Suçlu Oluşturmak Üzere Çalışan Organizeli Teşekküller
Yöntem farkı olmasa söylenecek çok şey var. Ama milletimizin bir kısmını devlet düşmanı ilan ederek çatıştırmaktan medet umanları da sevgi ve samimiyetin sıcaklığıyla eritebilmenin bir imkânı ve zamanı olduğunu bilmek sabır ve ümitleri kamçılıyor…
Soğuk savaşın ardından iki akım ortaya çıktı. Birincisi, post-modern dünyanın mikro milliyetçiliği harekete geçirici etkilerine karşı birlik ve bütünlüğü sağlayabilmek için başlatılan diyalog çalışmalarıydı. İkincisi de toplum mühendisliğine soyunanların "yeni dünya"ya uygun bir "Türk milleti" tasarımında atlama taşı vazifesi görsün diye icat edilen "iç düşman oluşturma" gayretleriydi.

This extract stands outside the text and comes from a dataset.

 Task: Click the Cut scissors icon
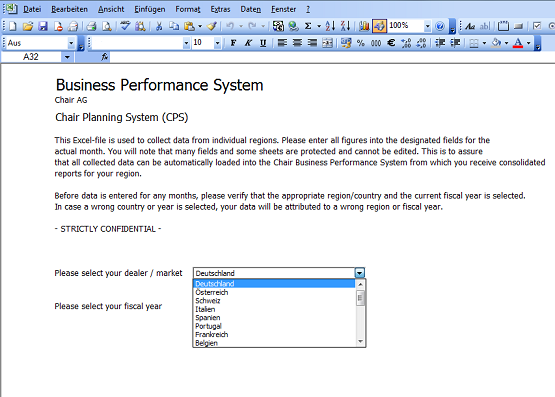[159, 26]
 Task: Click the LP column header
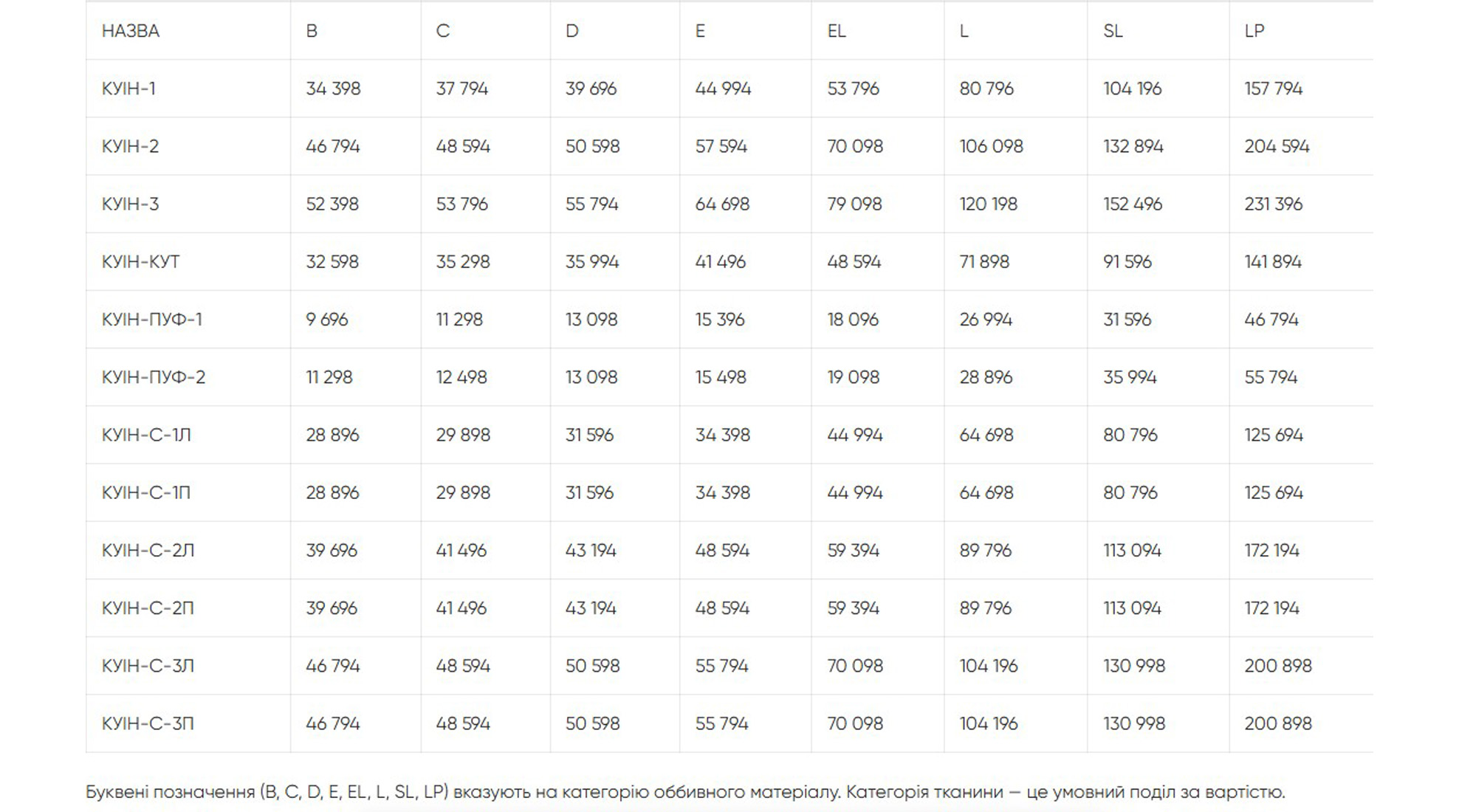1254,31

Diyalog hareketi, Gazeteciler ve Yazarlar Vakfı'nın kuruluş konuşmasında geldi gündeme. Vakfın onursal başkanı Fethullah Gülen Hocaefendi, "Artık demokrasiden geriye dönüş olmayacaktır." demişti. Demokrasi farklı fikir ve grupların bir arada yaşama imkânı açısından önemliydi ve dünyanın daha gelişmiş demokrasilere doğru ilerlemesi önemli görülüyordu. Vakıf, diyalog faaliyetleriyle ünlendi ve toplumun çok farklı kesimlerini bir araya getirdi. Diyalog düşüncesi "herkesi kendi konumunda kabullenmekten" hareket ediyordu. Yani "Sen kendini nasıl tanımlıyorsan ben de seni öyle kabul ediyorum" diyordu.

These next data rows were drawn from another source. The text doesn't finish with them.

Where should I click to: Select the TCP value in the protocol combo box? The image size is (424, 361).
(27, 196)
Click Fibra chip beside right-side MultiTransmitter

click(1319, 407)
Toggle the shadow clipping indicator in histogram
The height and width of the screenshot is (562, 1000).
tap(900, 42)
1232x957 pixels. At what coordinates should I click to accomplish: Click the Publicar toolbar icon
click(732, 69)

Toplum mühendisliğine soyunanlar ise ikisi inanç birisi de etnik olmak üzere üç ana şerit takip etti. Etnik şeritte PKK terör örgütünün temsil ettiği ayrılıkçı düşman vardı. Zaten habire dökülen kardeş kanlarıyla düşmanlıklar körüklendiğinden, o hatta ekstra bir şey yapmaya ihtiyaç yoktu. Bölgeye bakan yönüyle küresel tasarımları daha fazla ilgilendirdiği için PKK terörü tarih olarak soğuk savaşın bitiminden önce devreye sokulmuştu.
İnanç kanallarına ait iki hattan birisinde İslam'ın Sünni çizgisindeki yükselişini engelleme, diğerinde ise Alevi çizgiyi kesin hatlarıyla İslam'dan ayırmak yer alıyordu. Bu ayrımla elde edilmek istenen şey, devlet kurumlarını Alevi kadrolaşma ile -tabir yerindeyse- sigortalayıp Sünnilerin nüfus çoğunluğuna sahip olmaktan doğan avantajlarının iktidara dönüşmesi hâlinde Sünni-Alevi gerilimini aynı zamanda iktidar-devlet gerilimine taşımaktı. ABD sistemi üzerinden söylenecek olursa, bu tasarımda, Aleviler Cumhuriyetçilerin, Sünniler de Demokratların konumuna yerleşiyordu. ABD sistemini buraya antrparantez sokmanın sebebi toplum mühendislerinin diyalog diyenleri ısrarla Amerikacı gösterme çabalarıdır.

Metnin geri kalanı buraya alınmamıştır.